Responda com base no texto sobre escritoras negras brasileiras:
(a) Qual jornalista ajudou Carolina de Jesus a publicar os manuscritos?
(b) Para quantas línguas o livro de Carolina de Jesus chegou a ser traduzido?
(c) Em que cidade e em que ano nasceu Bianca Santana?

▶ Texto do exercício
---

Outra autora importante nesse cenário é Carolina de Jesus (Sacramento, 14 de março de 1914 — São Paulo, 13 de fevereiro de 1977). Notabilizou-se por seu livro Quarto de Despejo: Diário de uma Favelada. Essa obra biográfica é já conhecida de alguns, mas não de muitos. Carolina, diversamente de Firmina, pertence a um um estrato social muito humilde, vivendo em favela. Não obteve instrução formal como Firmina. Apesar disso, seu estilo é literário, pois foi autodidata. Lia tudo o que encontrava nos lixos e também relata que muito leu em casa  de um antigo patrão onde trabalhou de empregada doméstica. É descendente de escravos tal qual nossa escritora maranhense. A obra referida se manifesta como um diário, contando a estafante vida da escritora na condição de favelada e catadora de lixo que diariamente faz o seu percurso pela cidade paulista a fim de obter algo para sobreviver. Mora em um barraco e sustenta seus filhos às custas do que colhe durante o dia, escrutinando os lixos domésticos, vendendo o que encontra. Trabalha de dia e escreve, à noite, sobre sua sina e lida. É descoberta por um jornalista, Audálio Dantas,.  na década de sessenta, quando este trabalhava em um documentário na favela de Canindé, São Paulo. O jornalista a ajuda na publicação dos manuscritos. Em pouco tempo, ficou famosa e passou a uma condição material melhor de existência. O livro fez um enorme sucesso e chegou a ser traduzido para catorze línguas Sua obra realista foi bem recebida, mas acabou no quase anonimato (morre muito pobre e esquecida), sendo também mais revistada a partir de 2000, pelas mesmas condições postas para Firmina. Sua escrita decorre de um olhar literário sobre seu labor cotidiano. Fanini e Prado (2014) enfatizam o teor realista do estilo que traz o labor diário mediante uma construção literária de qualidade que entrelaça literatura e vida. Trabalhadora braçal e intelectual promanam de sua escrita.

Outra escritora negra que desponta na atualidade é a jornalista e professora Bianca Santana (São Paulo, 1984) Sua obra Quando me descobri negra (uma dos vencedoras do Prêmio Jabuti na categoria ilustração )  nos traz um pouco da vida de Bianca, sendo parcialmente autobiográfica e também recria outras vozes sociais que escutou, demonstrando claramente que, embora não haja mais escravismo econômico no Brasil visto que o trabalho escravo é crime, há uma cultura escravocrata que perdura até hoje. Comprava-se, pois que a nossa infraestrutura se alterou por legislação, mas nossa superestrutura ainda se reporta ao século XIX quando a escravidão tinha caráter legal. Bianca trabalha com falas cotidianas racistas que escutamos diuturnamente, trazendo a violência da linguagem. Os discursos racistas geram práticas e comportamentos agressivos. Essas vozes sociais estão em toda a parte, nas empresas, nas academias, nas igrejas, nas escolas, nas famílias e sustentam o racismo estrutural.

---

▶ Dados
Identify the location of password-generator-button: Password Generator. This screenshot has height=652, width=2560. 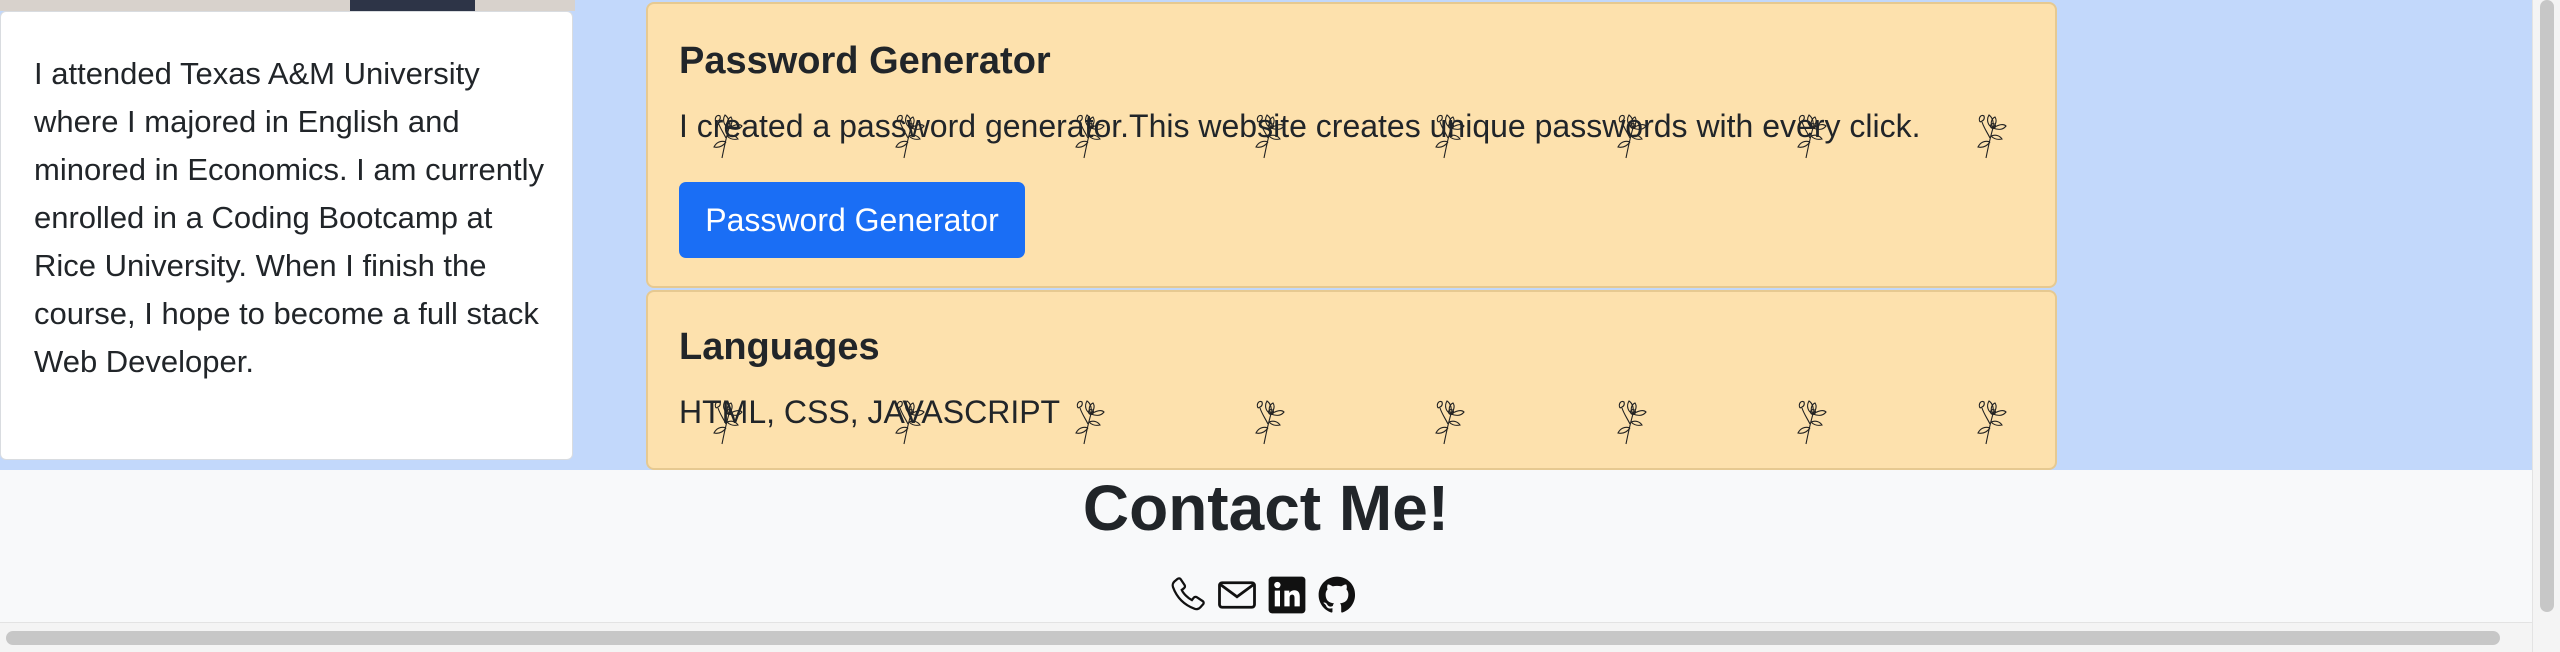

---

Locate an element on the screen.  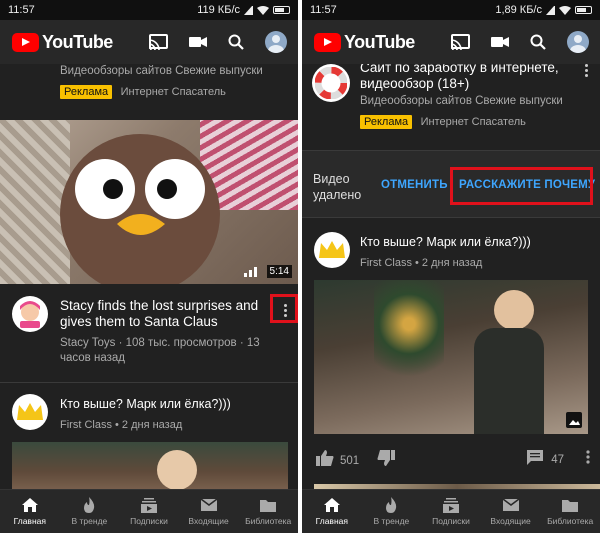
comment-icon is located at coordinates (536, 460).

---

▶ Resposta
(a) Audálio Dantas.
(b) Catorze.
(c) São Paulo, 1984.